Poetry. Translated from the Hungarian by Agnes Walder. Exuberant and witty, poignant and severe, trenchant yet lighthearted, Lajos Walder's poems cut to the quick and stay with you. Reading them is like reliving an era long gone and, at the same time, learning to see our own world with new eyes. For Lajos Walder's "message" speaks to us as directly today as it did to his contemporaries almost a century ago: "…that apart from thieves and murderers // there are also human beings." For the first time, Lajos Walder's complete extant poetry is made available in English, superbly translated by the poet's daughter Agnes Walder, who also provides a beautiful afterword, and with a passionate foreword by Scots fellow poet Don Paterson.

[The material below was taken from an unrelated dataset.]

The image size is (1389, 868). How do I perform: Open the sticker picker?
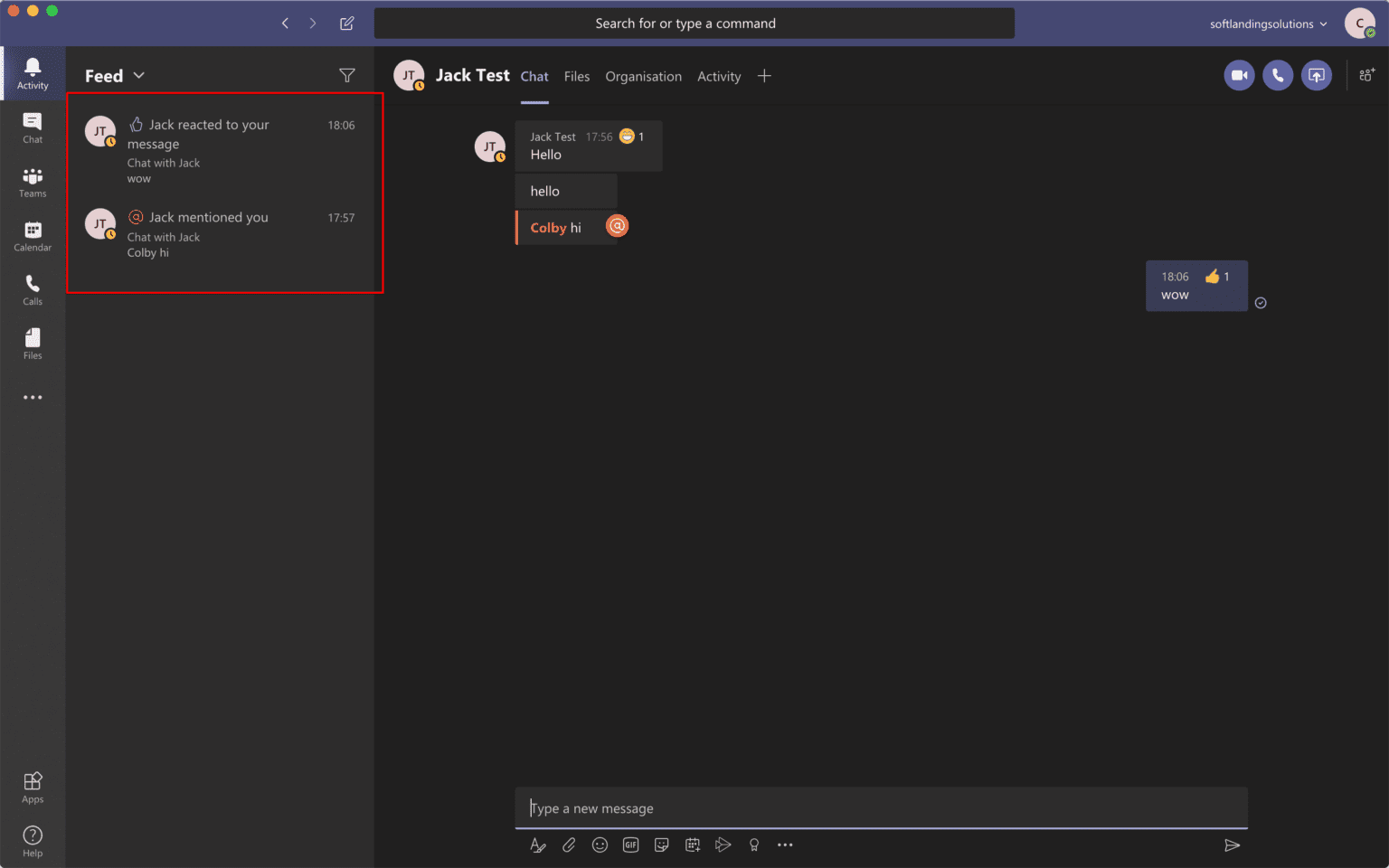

"Walder (1913-1945) might be a little-known mid-20th century Hungarian poet, but that has little to do with his talent ... Nothing is too big or too small to be noticed, and this transcendence of self allows Walder to make grand gestures without sounding archaic or pompous ... Walder endows smallness with heavy meaning, propelling the poems forward and giving them heft ..."—Publishers Weekly
"Why might we want to read these poems from a young poet of the 1930s in Europe? Firstly, we have a chance to hear the voice of a poet apparently too dangerously outspoken to be allowed to be heard in his lifetime ... But most importantly, Lajos Walder's poetry, modern and urgent, committed to its craft, written against its own times, composed on the run, touched by personal and larger histories, is an example of the white-hot way poetry can emerge from a life. This is an exciting book to read." —Kevin Brophy, Text
"Rarely have I been smitten by a poet, but in Lajos Walder (1913-1945) I have been swept off my feet. [His] poems, translated by his daughter, Agnes Walder, capture the art of a rare mind, who surveyed his times with an awareness as dark as Franz Kafka's and a humour as light as Milan Kundera's ... [A] gift of poems, which I am certain will have a very long life in English." —Rachael Kohn, Australian Jewish News & ABC Radio National, Austrlalia
"[Lajos Walder] has neither ancestor nor partner in Hungarian literature. He is a poet, without a doubt a lyricist through and through, yet one whose every line and every poetic breath is pure heresy, pure rebellion against accustomed forms of poetry." —Gábor Thurzó
"[Lajos Walder] was the most credible voice to express the times between the two world wars. Without this artist's entirely individualistic voice, the overall picture of that period is incomplete." —Géza Hegedüs
"Enough cannot be said regarding Lajos Walder's free verse of beauty, clarity, and precision. His poetry sings its message through his ideas, imagery, frankness, and humanity ... I find it unbelievable that I had never heard of this great, timeless poet. Lajos Walder's poetry elevates our minds, lifts our hearts, and awakens our humanity. He speaks to us as if he were our contemporary. Thank goodness we have these 100 poems that pour into our being ... life-giving, life-affirming ... becoming part of us. Here is a book to be cherished and read again and again ..." —Benjamin Franklin Book Award Citation
"Here, in this poet we see worlds ravel and unravel. Passionate, exuberant, comic, tragic. Playful and serious. The mind moves in many voices, is intelligent, and seeing. The pages leap with life, fire, desire. A truly talented poet at work. The reader cannot but be infected and transformed by the poet's world, revelations and depth." —Benjamin Franklin Book Award Citation
Lajos Walder is considered to be one of the most significant modern Hungarian poets. Born in Budapest in 1913, he died in May, 1945, shortly after walking through the opened gates of the liberated concentration camp of Gunskirchen. Under the pseudonym "Vándor"—meaning "wanderer"—he published two volumes of poetry during his short life: Heads or Tails (1933) and Group Portrait (1938). His substantial poetic legacy of unpublished manuscripts was saved from the Nazis by his family, who emigrated to Australia in 1957, and is now appearing for the first time in its entirety in English translation.